Ancora una volta, dopo “La sconosciuta della Senna”, uscito lo scorso anno, Musso centra la propria storia attorno a un personaggio espulso dalla Polizia. In questo caso Mathias Taillefer ha pagato il fatto di essere troppo zelante e ligio al dovere, di avere un carattere estremamente ruvido, al limite dell’accettabile. Mathias è il prototipo del border line che affascina Musso. Irregolare, mai a posto con sé stesso, irriverente, volutamente solitario e antipatico. Si risveglia in una stanza di ospedale e trova accanto al proprio letto una bellissima musicista intenta ad allietare i pazienti con sonate di violoncello. Manco a dirlo, Mathias prende Louise (questo il suo nome) subito di petto e la vorrebbe cacciare dalla stanza. Ma la ragazza, tenace e combattente, come le donne che Musso crea nei suoi romanzi, non si dà per vinta e a prezzo di qualche sofferenza riuscirà a convincere Mathias ad aiutarla in un suo personalissimo progetto. Scoprire chi ha ucciso la madre, étoile della danza morta in circostanze misteriose. Perché Louise sa che la madre è morta assassinata, nonostante la Polizia abbia optato fin da subito per il suicidio.
Incalzante e ricca di colpi di scena la struttura narrativa, che intreccia tra loro numerose vicende avvenute in luoghi e tempi diversi. Personaggi che amano l’azione, sono spinti dalla curiosità, agiscono senza pensare troppo. Donne protagoniste, che hanno sempre la meglio sugli uomini e conducono le danze, arrivando quasi sempre a realizzare quello che hanno pianificato. Fin qui nulla di nuovo per Musso. Tuttavia mi pare in questo caso che l’intreccio sia un po’ sfuggito di mano all’autore. Le mille diramazioni e punti di vista generano una matassa estremamente complessa, al punto che nella fase conclusiva si avverte una sorta di “precipitazione degli eventi”, che nasce a mio avviso per semplificare un romanzo avviato a una dimensione forse eccessiva. Ma, tutto sommato, l’effetto non è poi così male e anche questo rush finale, non pregiudica la riuscita dell’opera.

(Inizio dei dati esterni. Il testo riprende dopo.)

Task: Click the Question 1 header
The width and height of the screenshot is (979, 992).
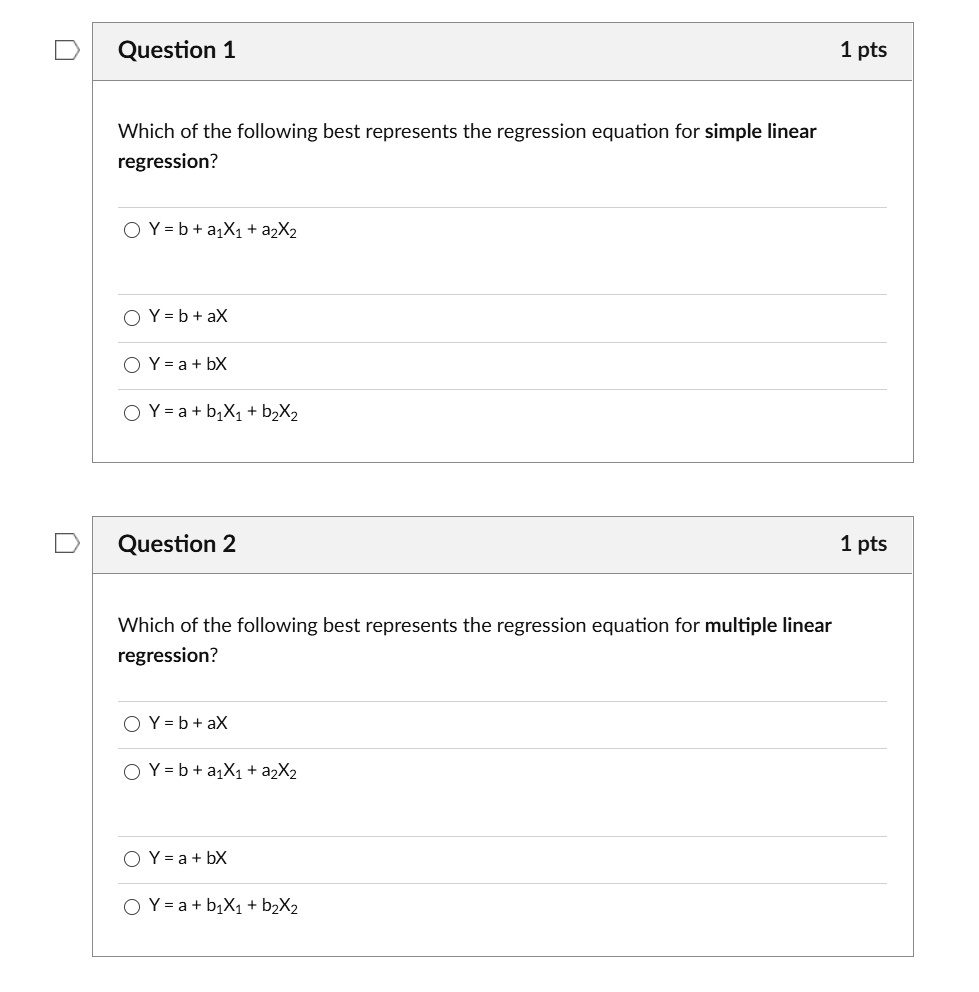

Come in ogni romanzo di Musso, sono molti i temi che affiorano. Dal tema della pandemia, che entra prepotentemente nel romanzo, a quello dell’universo social, ormai in vera e propria competizione con il “mondo reale”, al punto che le nostre vite ne sono sempre più divorate (e non mi pare che Musso approvi tutto ciò). Ma due spunti mi sembra prevalgano sugli altri e, sebbene attenuati dallo stile ironico di Musso, ci costringono a riflettere. Il primo è la precarietà e insieme l’attrazione irresistibile che esercita il successo sugli esseri umani. Persone che sono pronte a distruggere sé stessi e gli altri pur di arrivare, che colgono le opportunità derivanti dalla “lotteria della vita” per approfittare cinicamente dei propri simili. Il secondo è il dilagare della mediocrità, della “medietà”. Per Musso, uno dei motivi che spinge le persone “normali” a distinguersi dagli altri è la voglia di abbandonare la mediocrità, che una società sempre più massificata e livellatrice rischia di non saper più frenare. Temi tanto delicati quanto disperanti. Non è infatti un quadro molto positivo quello che emerge dalla narrazione di Musso, che spesso mette in bocca ai propri personaggi frasi di un cinismo disperato, quasi disarmante.
Solo nei frammenti finali si intravede un barlume di speranza, anche se più che essere il risultato di una visione rosea del futuro, tutto questo sembra emergere dall’istinto di sopravvivenza di esseri umani ormai provati oltre ogni limite.